From Asia to Europe, thinking elites who work and profit from Empire are mocking – in private – America the benevolent Leviathan, which resembles enforcer John Wayne riding into trouble spots, restoring order after a gratuituous show of violence, offing the baddie, giving the sheep ranch back to the li’l pioneer gal and riding off into the sunset. These elites are not easy prey for Washington’s spinspeak. They know that Washington’s creation of the jihad in Afghanistan in the ’80s and its destabilization of the Middle East is the background for the emergence of Osama and Al-Qaeda. They are not fooled by what an Asian banker calls a “mad-elephant nation” simultaneously carpet bombing and dropping food rations – a schizophrenic opus that soon will be a case study on institutional psychosis in selected European universitites.
But as far as the lean, mean American fighting machine is concerned, everything is swell. As any critical mind knew from day one, America is now positioned to be physically present in Central Asia for years, in a predictable replay of the Saudi Arabian scenario. The 101st Airborne is at Kandahar airport, where it has just established a semi-permanent tent city. The US is in the process of building a so-called “transportation hub” in Kyrgyzstan. It is vastly improving its bases in Uzbekistan and Pakistan. Thousands of marines will be permanently stationed in the Arabian Sea. Troops will be rotated every three or six months all over Central and South Asia. Deputy Defense Secretary Paul Wolfowitz ominously said that “we are not just going to forget about them.” “Them” are of course irrelevant to the large American long-term design.
For the moment, Russia and China are putting up quite a discreet show. KGB-trained maestro Vladimir Putin adopts a chess player’s strategy, and the Politburo in Beijing adopts the strategy of thunderous silence.
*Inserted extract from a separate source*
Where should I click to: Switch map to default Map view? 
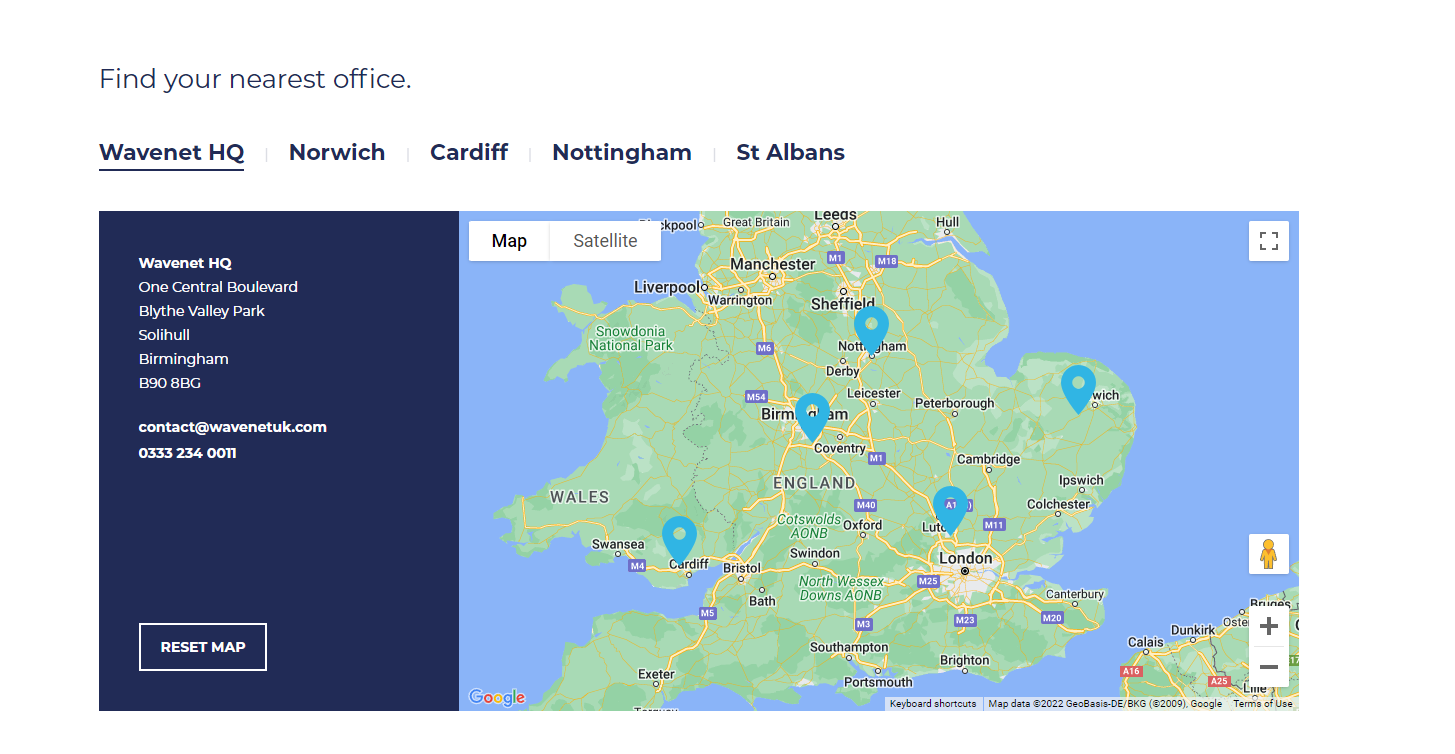(509, 241)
But sooner rather than later, Afghans – Pashtuns, Tajiks, Uzbeks, Hazaras – will start adopting the only strategy they know, the strategy of the Kalashnikov, because they absolutely hate any foreign presence in their homeland.
David Lynch is arguably the most brilliant cinematic explorer of America’s unconscious. But he can only work thanks to European financing. His Mulholland Drive was celebrated by hardcore cinema fans in France as the best movie of 2001. And best it really is: for Lynch, dreams are real, and reality is a dream, or rather a nightmare. But not even David Lynch would be capable of dreaming the Taliban-Cuban connection, the current Pentagon special, which Cubans learned about on the front page of the Communist Party newspaper, Granma. The beardless, grinning, Osama-in-suit-and-tie Pentagon special – a leaflet being dropped all over Afghanistan – pales in comparison. No wonder the global media goes bananas when confronted with the spectacle of the former Taliban ambassador to Pakistan, Abdul Zaeef, the most famous Taliban on the planet, shackled and in a Valium daze singing Guantanamera in Guantanamo Bay.
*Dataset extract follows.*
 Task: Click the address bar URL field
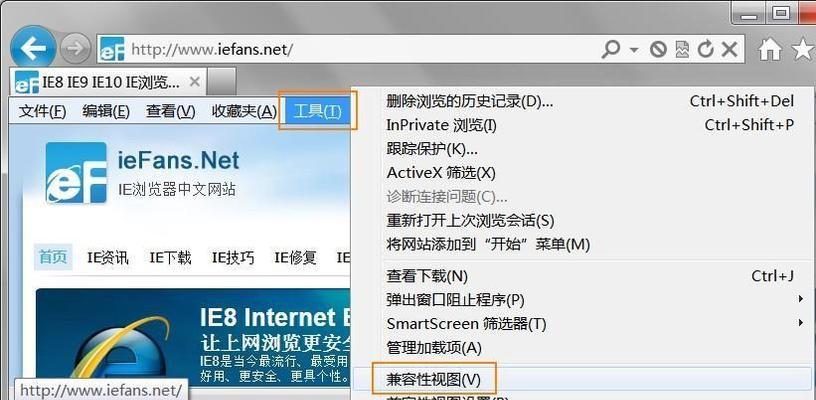[364, 49]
There’s no other way to really explain what the war against Al-Qaeda is all about except through a masterful novel – or through a Lynchesque movie. Freud – who was exorcized in America through the invention of air-conditioning – compared the religious experience to an “oceanic feeling,” a sensation of being enveloped in and rocked by existence. He said the feeling is like a “sacred furor,” a wholeness within the Great Whole. Nothing matches America’s “sacred furor” – as choreographed by the Pentagon. We should all celebrate it, singing We are the World.